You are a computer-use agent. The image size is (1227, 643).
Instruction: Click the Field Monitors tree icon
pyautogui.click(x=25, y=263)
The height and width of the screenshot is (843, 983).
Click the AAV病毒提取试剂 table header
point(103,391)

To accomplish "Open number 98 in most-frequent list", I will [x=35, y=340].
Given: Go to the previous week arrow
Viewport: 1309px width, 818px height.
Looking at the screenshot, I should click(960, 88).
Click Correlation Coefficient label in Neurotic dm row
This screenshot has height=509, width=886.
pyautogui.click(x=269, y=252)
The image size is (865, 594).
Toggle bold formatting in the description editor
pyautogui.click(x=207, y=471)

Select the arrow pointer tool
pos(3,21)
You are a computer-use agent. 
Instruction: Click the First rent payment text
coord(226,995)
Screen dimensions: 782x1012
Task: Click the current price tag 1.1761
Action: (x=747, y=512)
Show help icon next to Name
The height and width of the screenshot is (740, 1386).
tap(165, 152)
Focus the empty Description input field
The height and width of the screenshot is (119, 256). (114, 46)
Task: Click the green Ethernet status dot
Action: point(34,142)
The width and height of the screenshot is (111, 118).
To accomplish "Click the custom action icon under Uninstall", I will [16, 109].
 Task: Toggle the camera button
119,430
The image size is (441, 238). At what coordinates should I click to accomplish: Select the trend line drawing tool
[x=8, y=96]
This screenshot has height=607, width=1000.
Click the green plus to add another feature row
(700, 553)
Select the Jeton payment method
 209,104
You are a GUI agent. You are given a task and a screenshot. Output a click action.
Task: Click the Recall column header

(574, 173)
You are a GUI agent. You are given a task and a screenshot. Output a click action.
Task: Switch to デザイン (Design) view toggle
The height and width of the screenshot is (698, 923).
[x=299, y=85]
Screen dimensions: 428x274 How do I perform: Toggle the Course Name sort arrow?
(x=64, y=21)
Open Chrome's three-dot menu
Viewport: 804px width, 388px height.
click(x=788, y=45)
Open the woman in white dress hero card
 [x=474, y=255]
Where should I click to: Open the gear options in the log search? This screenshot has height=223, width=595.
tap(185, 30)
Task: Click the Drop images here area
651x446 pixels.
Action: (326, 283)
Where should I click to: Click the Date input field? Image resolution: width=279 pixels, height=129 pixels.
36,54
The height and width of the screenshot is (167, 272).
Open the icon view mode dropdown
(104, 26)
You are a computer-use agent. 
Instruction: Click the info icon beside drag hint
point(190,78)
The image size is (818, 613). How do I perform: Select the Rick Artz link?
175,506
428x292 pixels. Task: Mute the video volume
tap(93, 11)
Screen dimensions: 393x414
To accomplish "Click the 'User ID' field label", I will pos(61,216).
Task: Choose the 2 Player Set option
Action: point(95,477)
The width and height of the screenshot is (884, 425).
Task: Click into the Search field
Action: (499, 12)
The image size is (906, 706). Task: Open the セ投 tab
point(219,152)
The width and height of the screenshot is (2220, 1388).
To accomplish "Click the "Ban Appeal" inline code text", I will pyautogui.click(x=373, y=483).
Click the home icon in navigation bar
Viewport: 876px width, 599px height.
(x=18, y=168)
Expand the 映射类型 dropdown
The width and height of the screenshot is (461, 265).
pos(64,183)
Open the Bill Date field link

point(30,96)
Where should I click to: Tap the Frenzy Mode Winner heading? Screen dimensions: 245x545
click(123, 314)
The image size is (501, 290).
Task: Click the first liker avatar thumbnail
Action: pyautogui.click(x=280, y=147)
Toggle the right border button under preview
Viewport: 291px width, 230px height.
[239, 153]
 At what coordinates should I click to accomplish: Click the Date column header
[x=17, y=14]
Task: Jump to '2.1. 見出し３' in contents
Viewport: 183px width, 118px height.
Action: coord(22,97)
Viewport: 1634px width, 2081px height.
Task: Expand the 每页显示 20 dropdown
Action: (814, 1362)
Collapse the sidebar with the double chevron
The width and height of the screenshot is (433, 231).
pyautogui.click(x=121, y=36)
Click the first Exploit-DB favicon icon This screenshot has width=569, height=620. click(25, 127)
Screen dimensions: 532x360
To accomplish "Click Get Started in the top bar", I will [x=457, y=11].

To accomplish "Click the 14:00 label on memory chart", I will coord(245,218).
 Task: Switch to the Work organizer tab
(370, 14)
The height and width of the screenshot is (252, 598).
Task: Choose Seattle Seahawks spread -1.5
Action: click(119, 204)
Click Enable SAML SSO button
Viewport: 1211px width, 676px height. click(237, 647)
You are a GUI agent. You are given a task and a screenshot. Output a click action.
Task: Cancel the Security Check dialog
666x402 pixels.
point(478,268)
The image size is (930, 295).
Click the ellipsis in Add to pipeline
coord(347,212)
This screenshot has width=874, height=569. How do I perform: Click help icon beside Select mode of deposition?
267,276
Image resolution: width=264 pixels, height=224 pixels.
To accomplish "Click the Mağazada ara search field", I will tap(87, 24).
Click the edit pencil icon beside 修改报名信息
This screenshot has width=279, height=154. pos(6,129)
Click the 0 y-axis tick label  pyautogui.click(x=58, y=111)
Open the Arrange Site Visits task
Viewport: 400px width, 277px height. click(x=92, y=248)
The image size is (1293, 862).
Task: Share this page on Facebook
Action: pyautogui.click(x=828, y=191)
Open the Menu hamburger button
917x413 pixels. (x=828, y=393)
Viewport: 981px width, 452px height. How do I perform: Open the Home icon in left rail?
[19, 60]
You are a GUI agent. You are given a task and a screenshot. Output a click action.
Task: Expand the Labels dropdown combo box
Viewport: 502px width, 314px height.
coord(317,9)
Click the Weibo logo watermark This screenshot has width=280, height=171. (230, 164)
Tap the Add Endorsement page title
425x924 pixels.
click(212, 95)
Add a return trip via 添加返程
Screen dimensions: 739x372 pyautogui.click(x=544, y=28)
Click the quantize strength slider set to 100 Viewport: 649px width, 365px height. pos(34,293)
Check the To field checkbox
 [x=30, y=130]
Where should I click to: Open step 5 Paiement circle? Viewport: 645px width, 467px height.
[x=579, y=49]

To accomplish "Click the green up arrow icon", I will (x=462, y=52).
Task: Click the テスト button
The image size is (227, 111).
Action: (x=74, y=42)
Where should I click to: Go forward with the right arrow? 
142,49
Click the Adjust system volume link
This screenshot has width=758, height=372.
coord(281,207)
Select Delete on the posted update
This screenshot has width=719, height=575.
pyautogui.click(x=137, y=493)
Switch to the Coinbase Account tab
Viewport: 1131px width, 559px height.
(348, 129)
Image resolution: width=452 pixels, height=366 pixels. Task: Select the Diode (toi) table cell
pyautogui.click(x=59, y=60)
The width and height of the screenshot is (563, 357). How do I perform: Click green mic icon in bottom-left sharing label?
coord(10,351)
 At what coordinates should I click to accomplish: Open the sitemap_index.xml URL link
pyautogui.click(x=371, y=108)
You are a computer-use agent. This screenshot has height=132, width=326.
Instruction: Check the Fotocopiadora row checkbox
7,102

EXERCISE REQUIREMENTS:
Pull each line containing the word "under" out of the data above.

EXERCISE ANSWER:
To accomplish "Click the custom action icon under Uninstall", I will [16, 109].
Toggle the right border button under preview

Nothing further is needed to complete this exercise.